What to work on >> Extract each line of the records that contains the string "size", treating the match as case-sensitive.

── Entries supplied

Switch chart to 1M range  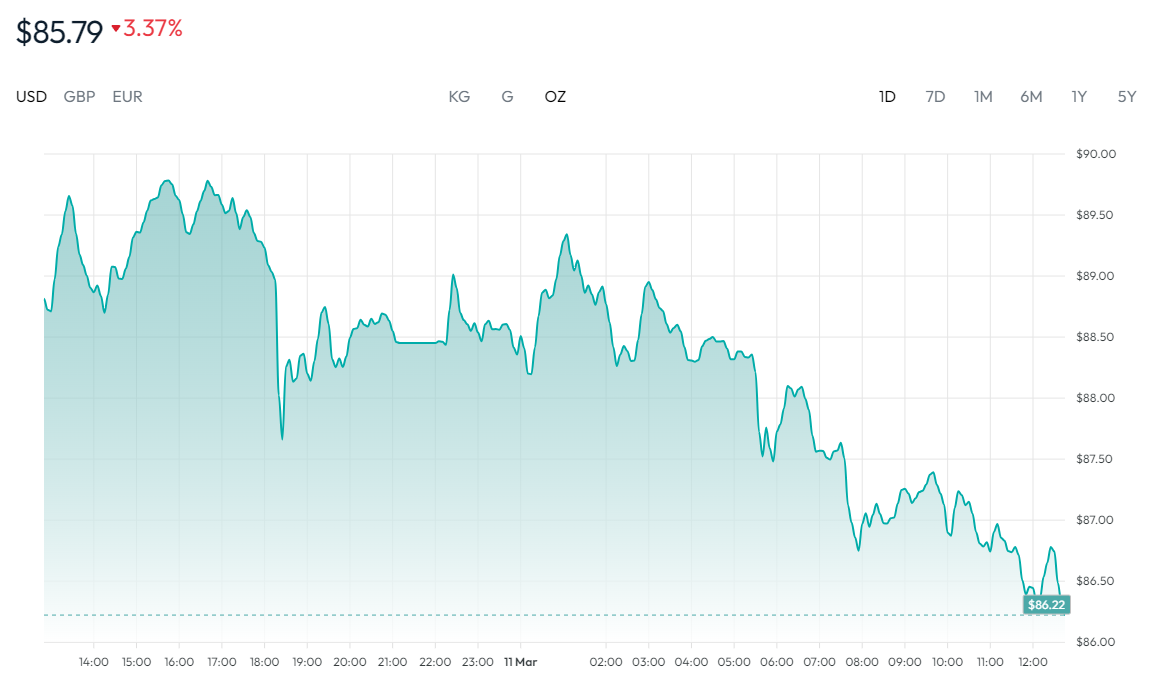coord(983,97)
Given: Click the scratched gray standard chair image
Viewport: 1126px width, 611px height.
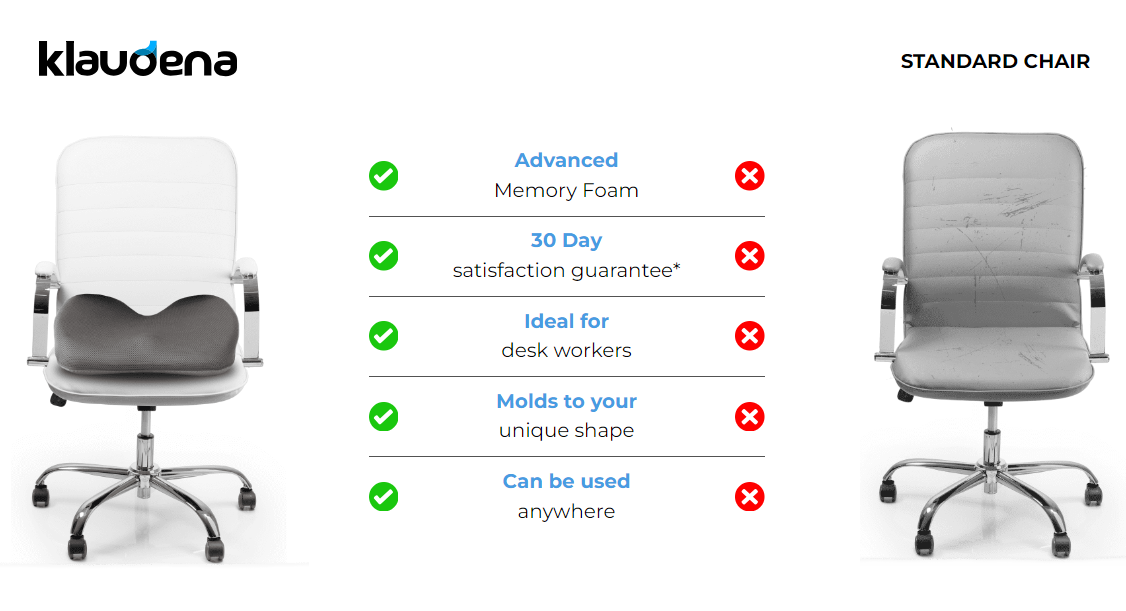Looking at the screenshot, I should click(x=990, y=345).
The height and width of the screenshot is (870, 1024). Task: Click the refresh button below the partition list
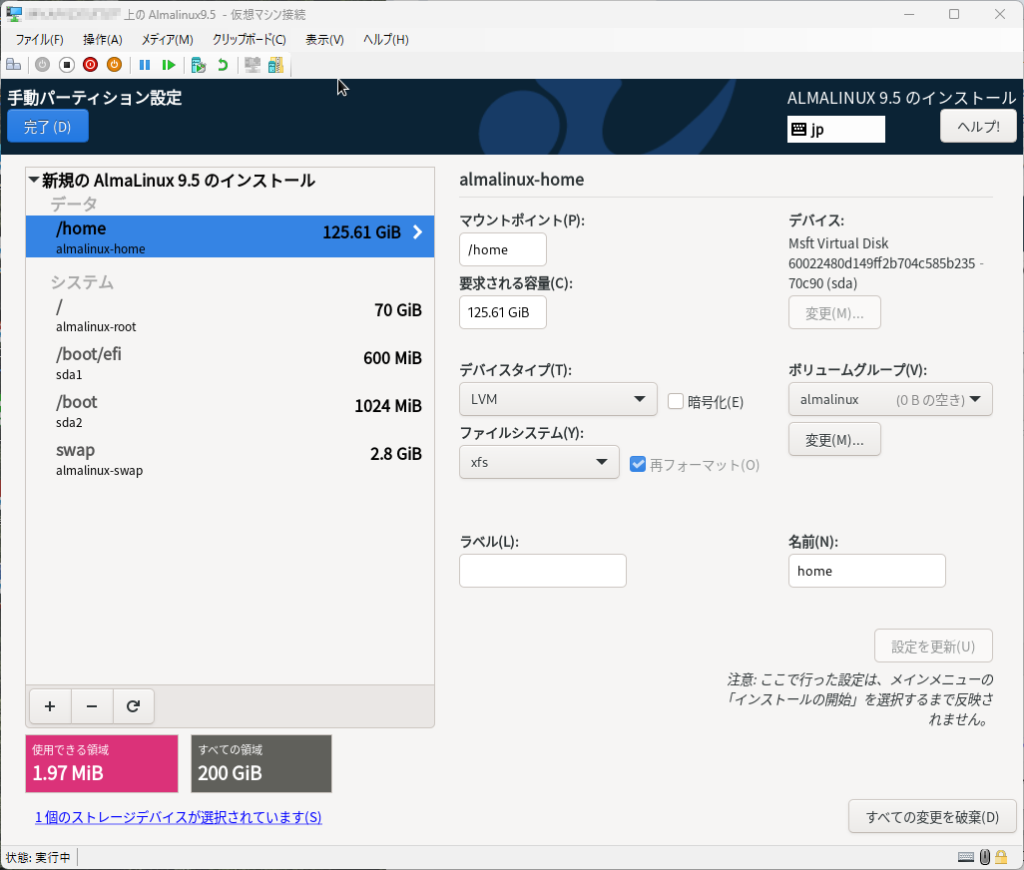(133, 706)
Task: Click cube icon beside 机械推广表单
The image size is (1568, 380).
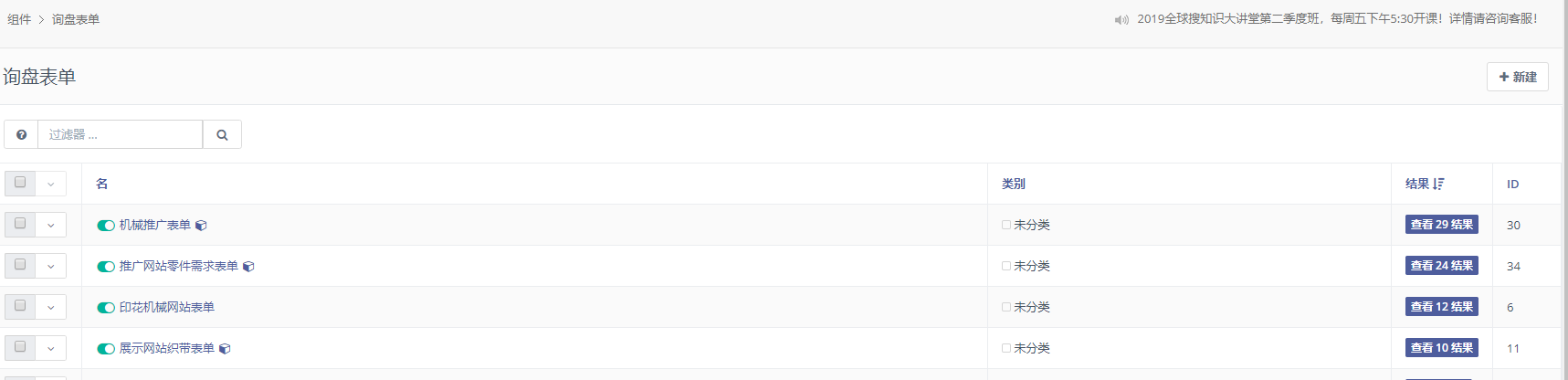Action: (201, 226)
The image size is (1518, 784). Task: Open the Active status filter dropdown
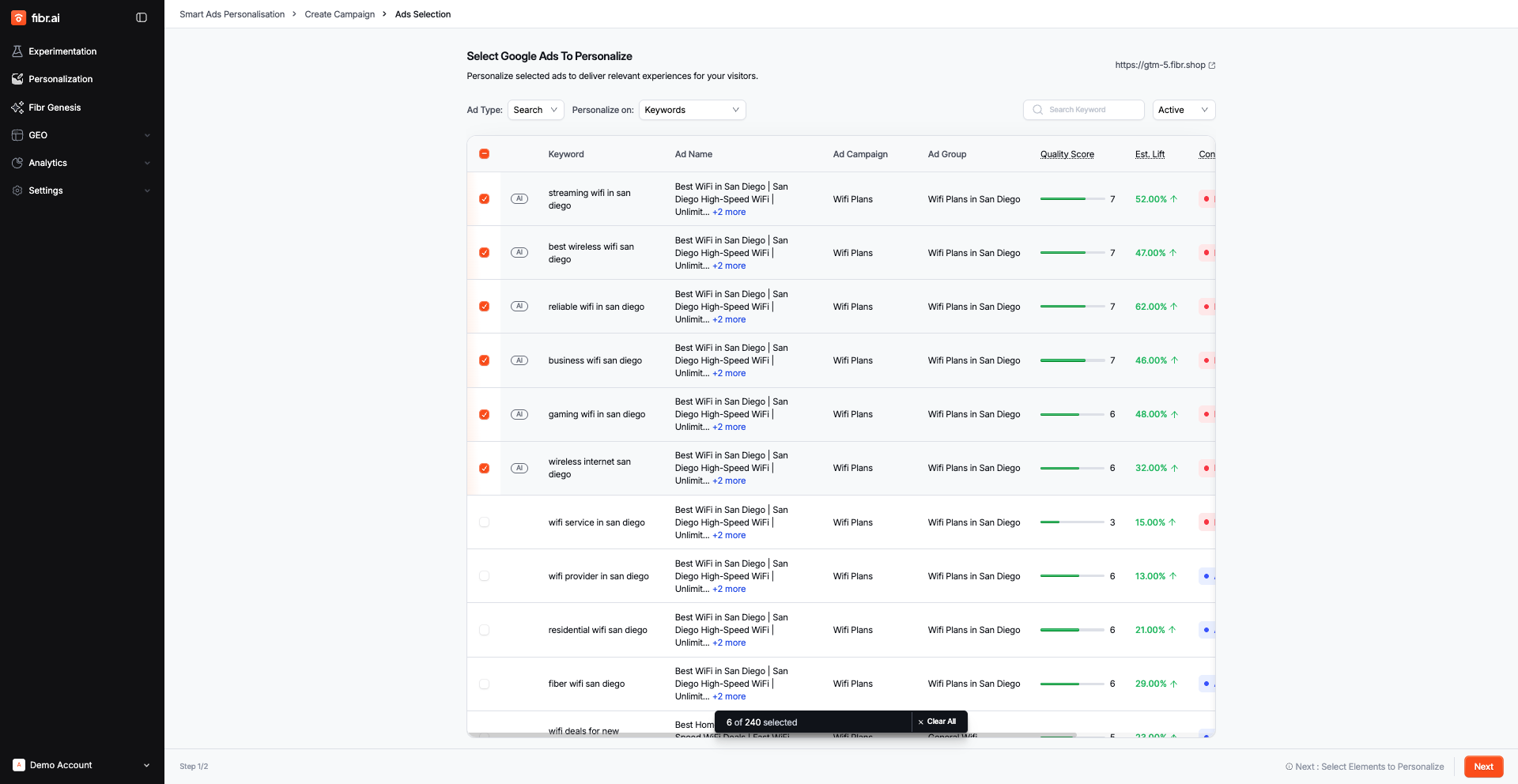pyautogui.click(x=1183, y=110)

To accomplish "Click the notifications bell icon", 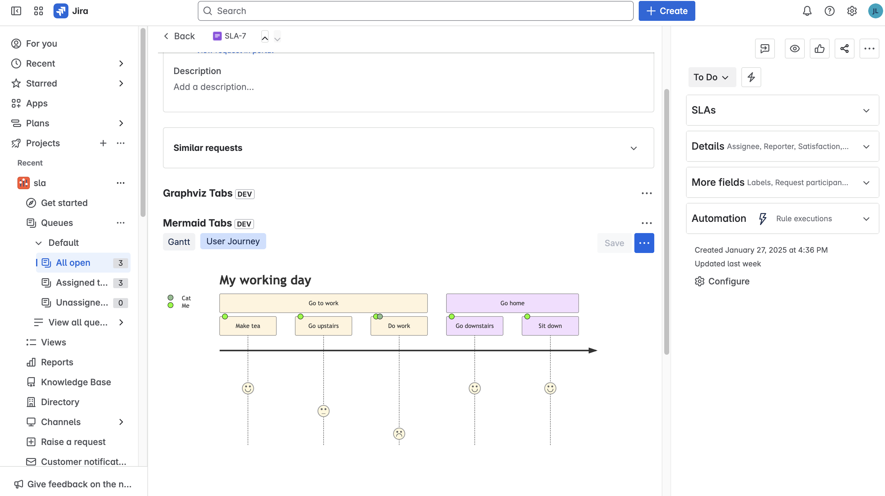I will pyautogui.click(x=807, y=11).
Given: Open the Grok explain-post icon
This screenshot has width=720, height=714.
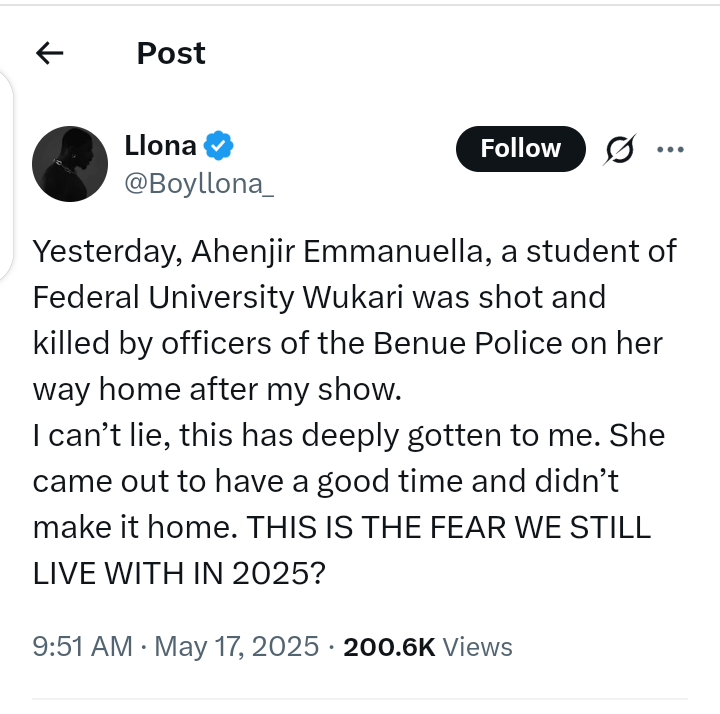Looking at the screenshot, I should [x=620, y=150].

────

Output >>
The image size is (1568, 380).
The image size is (1518, 784). Task: Open the Active status filter dropdown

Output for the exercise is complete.